Personal information
- Born: 7 May 1921 Surrey, England
- Died: July 1986 (aged 65) London, England

Sport
- Sport: Athletics
- Event: Sprints
- Club: Hercules AC Mitcham AC

Medal record
Representing England
WAAA Championships
| Gold medal – first place | 1936 White City | 60 metres |
| Gold medal – first place | 1937 White City | 60 metres |
| Gold medal – first place | 1938 White City | 60 metres |
| Gold medal – first place | 1938 White City | 100 metres |
| Gold medal – first place | 1939 White City | 60 metres |
| Gold medal – first place | 1939 White City | 100 metres |

= Betty Lock =

British athlete (1921–1986)

Dorothy Betty Lock (married name Brickwood) (7 May 1921 – July 1986) was a British athlete who specialised in the sprint disciplines and was a six-times British champion.

== Career ==
Lock won four consecutive 60 metres titles at the WAAA Championships.

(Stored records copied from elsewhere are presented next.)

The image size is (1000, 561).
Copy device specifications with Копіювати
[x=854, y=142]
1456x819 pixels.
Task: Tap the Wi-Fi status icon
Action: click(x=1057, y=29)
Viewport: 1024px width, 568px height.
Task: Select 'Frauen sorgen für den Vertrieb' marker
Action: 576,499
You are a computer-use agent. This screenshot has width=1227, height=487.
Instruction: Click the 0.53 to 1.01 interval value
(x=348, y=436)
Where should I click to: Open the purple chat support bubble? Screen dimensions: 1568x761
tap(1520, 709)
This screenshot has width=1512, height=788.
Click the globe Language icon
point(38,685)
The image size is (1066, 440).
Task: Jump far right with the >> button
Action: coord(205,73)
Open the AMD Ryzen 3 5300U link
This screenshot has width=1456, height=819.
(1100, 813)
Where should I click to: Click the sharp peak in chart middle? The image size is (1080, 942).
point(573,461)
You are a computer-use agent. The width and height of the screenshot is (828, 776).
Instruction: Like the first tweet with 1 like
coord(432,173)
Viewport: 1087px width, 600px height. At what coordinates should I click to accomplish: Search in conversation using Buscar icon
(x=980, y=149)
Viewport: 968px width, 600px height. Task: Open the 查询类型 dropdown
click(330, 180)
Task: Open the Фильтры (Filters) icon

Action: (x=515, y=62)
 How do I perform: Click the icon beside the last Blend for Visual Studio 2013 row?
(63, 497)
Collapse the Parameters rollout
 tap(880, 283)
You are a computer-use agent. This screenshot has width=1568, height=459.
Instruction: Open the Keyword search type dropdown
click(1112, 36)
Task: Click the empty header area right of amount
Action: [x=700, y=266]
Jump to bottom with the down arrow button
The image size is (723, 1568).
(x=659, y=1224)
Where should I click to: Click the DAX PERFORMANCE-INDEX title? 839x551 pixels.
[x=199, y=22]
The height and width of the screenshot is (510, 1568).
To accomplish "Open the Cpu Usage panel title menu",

Lock representing the Hercules Athletic Club, won her first title at the 1936 WAAA Championships and recorded a national record of 7.6 seconds over the 60 metres. She successfully retained her title at the 1937 WAAA Championships, before moving to the Mitcham Athletic Club.

Lock secured a double success at the 1938 WAAA Championships, winning both the 60 metres and equalling her own British record and becoming British 100 metres champion, setting a Championship record of 12.2 seconds. The following year in 1939, Lock retained both titles at the 1939 WAAA Championships and once again equalled her own 60 metres national record.

She married in 1944 and became Dorothy Brickwood. After World War II, she continued to race for Mitcham AC until 1950 and finished second behind Doris Batter in the 100 metres event at the 1949 WAAA Championships.